- What to produce: Extend the article below on Paul Roos and Melbourne's high draft picks, picking up after its final sentence.

- Article:

** Begin **

Round 7 – Hawthorn v Melbourne: Contenders v Pretenders

 

I read an interesting article during the week wherein Melbourne coach Paul Roos – in the context of Jack Watts’ recent form and some confronting sledging from opposition players – lamented the pressure under which number one draft picks find themselves. The 2005 premiership coach had formed the belief that the level of scrutiny applied to high draft picks only sets them up for failure. Roos, the article said, believed that criticism of Watts was unfair and disproportionate solely by virtue of the fact that he’s a number one draft pick.

 

Conspicuous by its absence in Roos’ philosophising though, was any sense of culpability in role of the Melbourne Football Club in Watts’ career trajectory. And arguably, a look at the careers of a number of high draft picks in the last 10-15 years supports very few in fact being set up for, or actually experiencing, failure.

 

The Dees have had a pretty good crack at high draft picks for a long period of time; apart from Watts in 2008, the Dees got access to Travis Johnston, Colin Sylvia, Brock McLean, Cale Morton, Tom Scully, Jack Viney, Jimmy Toumpas and Jesse Hogan inside the top five selections of their respective drafts.

** End **

- Data segment:
** Begin **

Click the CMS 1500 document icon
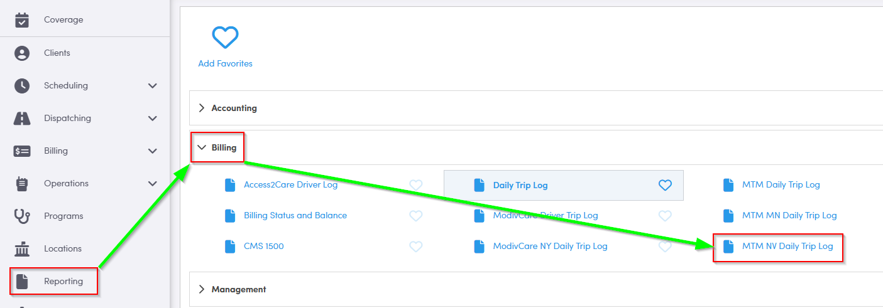 (x=230, y=247)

** End **

- Written response:
 

Collectively, this group has one club Best and Fairest and not a single All-Australian nod amongst them.

 

In the corresponding period, Luke Hodge, Chris Judd, Luke Ball, Brett Deledio, Marc Murphy, Brad Ottens, Paul Haselby, Matthew Pavlich, Nick Riewoldt, Brendon Goddard, Daniel Wells, Trent Cotchin, Adam Cooney, and more recently David Swallow have all seemed to cope pretty well with the pressure of being a high draft pick. While the jury’s still out on whether Bryce Gibbs and Nic Naitanui have better football ahead of them, there’s a couple of Brownlows in there, six captains (seven if we include Luke Ball courtesy of Grant Thomas’ beguiling captaincy ‘rotation’ policy), countless All-Australians and eight premierships, if I’ve counted correctly.

 

If that’s being set up to fail, I wonder by what standard one measures success?

 

As for pressure? Nothing Jack Watts will ever sweat will come remotely close to the pressure that Garry Ablett, Travis Cloke or Tom Hawkins – for varying and obvious reasons – have had to endure.

 

Nothing Watts ever experiences in his career will compare to the kind of scrutiny Essendon’s playing group has been under. Deserved or not – the Essendon playing list has fronted up again and again in circumstances that most agree would have broken the sternest of characters before today. A section of the footy world (however far off the reservation they be) even believes that the 2012 Brownlow is tainted and its recipient should be stripped. Jobe Watson in the meantime has led with honour, has shown up and never once ducked a punch.

 

But we need to cut people some slack because they’re a number one draft pick.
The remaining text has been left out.